> **EXERCISE OBJECTIVE**: Copy out each line of the data that holds the string "agent".

** Opening SOURCE MATERIAL block **

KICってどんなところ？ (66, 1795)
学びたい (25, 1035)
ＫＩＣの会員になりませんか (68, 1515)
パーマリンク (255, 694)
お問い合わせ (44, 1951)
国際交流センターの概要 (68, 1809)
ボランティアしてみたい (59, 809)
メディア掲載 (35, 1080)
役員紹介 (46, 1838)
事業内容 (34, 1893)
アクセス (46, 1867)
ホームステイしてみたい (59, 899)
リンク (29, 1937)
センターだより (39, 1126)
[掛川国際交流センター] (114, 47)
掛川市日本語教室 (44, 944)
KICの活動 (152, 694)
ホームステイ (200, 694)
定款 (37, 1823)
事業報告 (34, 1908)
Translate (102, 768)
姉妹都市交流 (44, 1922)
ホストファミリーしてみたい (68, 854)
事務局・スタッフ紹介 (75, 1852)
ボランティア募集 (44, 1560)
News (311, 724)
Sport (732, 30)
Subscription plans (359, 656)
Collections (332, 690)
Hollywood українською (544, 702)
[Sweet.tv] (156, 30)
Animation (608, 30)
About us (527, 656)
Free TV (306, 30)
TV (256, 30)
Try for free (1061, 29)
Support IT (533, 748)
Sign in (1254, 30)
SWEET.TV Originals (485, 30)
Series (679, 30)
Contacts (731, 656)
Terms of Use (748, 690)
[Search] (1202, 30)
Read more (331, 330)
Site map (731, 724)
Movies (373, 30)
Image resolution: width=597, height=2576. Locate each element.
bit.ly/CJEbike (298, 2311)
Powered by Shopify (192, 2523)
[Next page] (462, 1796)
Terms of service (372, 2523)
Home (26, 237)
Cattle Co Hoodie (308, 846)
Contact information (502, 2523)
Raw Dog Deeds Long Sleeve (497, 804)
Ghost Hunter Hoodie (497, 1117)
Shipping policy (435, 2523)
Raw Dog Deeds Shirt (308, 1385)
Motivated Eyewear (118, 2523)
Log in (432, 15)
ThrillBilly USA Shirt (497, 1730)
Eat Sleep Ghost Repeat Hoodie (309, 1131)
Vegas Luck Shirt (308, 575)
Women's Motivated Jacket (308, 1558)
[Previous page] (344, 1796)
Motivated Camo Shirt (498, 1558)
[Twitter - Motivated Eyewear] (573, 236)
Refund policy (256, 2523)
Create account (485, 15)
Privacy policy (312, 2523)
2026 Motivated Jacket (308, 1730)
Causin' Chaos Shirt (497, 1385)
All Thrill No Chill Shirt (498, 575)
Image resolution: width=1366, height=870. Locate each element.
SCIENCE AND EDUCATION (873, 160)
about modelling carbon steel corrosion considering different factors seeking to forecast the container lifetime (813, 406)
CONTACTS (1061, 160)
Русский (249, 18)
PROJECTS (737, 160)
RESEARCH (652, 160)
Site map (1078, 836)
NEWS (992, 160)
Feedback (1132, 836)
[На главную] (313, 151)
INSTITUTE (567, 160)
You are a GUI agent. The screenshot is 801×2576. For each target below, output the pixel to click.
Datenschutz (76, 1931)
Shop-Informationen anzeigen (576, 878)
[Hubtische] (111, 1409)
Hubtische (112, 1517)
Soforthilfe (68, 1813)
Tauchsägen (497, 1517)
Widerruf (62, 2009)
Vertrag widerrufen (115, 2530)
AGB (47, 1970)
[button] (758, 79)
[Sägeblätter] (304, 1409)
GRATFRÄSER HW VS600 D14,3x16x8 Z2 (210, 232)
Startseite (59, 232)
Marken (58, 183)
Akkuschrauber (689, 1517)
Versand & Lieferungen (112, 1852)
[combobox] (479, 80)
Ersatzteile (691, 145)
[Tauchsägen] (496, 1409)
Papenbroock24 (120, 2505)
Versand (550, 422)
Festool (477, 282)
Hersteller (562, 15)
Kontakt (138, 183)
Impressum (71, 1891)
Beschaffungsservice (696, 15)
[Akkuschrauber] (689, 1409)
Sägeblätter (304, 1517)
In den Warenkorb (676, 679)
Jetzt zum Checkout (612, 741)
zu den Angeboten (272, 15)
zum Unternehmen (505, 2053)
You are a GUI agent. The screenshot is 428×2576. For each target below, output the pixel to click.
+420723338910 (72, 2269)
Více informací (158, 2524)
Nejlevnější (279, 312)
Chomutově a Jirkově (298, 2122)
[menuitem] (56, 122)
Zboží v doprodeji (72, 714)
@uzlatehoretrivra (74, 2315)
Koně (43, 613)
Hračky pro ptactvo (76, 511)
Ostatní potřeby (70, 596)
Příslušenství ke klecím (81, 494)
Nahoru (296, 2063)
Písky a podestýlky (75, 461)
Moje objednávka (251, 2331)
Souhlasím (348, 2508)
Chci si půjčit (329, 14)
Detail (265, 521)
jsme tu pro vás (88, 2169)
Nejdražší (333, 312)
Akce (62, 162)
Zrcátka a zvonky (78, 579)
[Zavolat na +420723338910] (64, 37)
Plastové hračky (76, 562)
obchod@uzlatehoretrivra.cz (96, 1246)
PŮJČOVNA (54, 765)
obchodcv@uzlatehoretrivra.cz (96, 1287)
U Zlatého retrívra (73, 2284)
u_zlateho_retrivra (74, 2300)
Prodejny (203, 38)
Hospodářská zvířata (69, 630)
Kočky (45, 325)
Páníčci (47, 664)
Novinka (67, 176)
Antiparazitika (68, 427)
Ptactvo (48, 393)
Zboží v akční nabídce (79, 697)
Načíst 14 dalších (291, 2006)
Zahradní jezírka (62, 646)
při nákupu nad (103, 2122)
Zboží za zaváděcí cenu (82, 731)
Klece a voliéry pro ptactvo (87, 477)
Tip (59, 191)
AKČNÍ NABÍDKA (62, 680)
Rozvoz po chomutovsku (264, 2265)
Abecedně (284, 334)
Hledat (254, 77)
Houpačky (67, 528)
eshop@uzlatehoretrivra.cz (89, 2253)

** Closing SOURCE MATERIAL block **

> **SOLUTION TO THE EXERCISE**:
You are a GUI agent. The screenshot is 801×2576. For each target below, output the pixel to click.
You are a GUI agent. The screenshot is 428×2576. For each target below, output the pixel to click.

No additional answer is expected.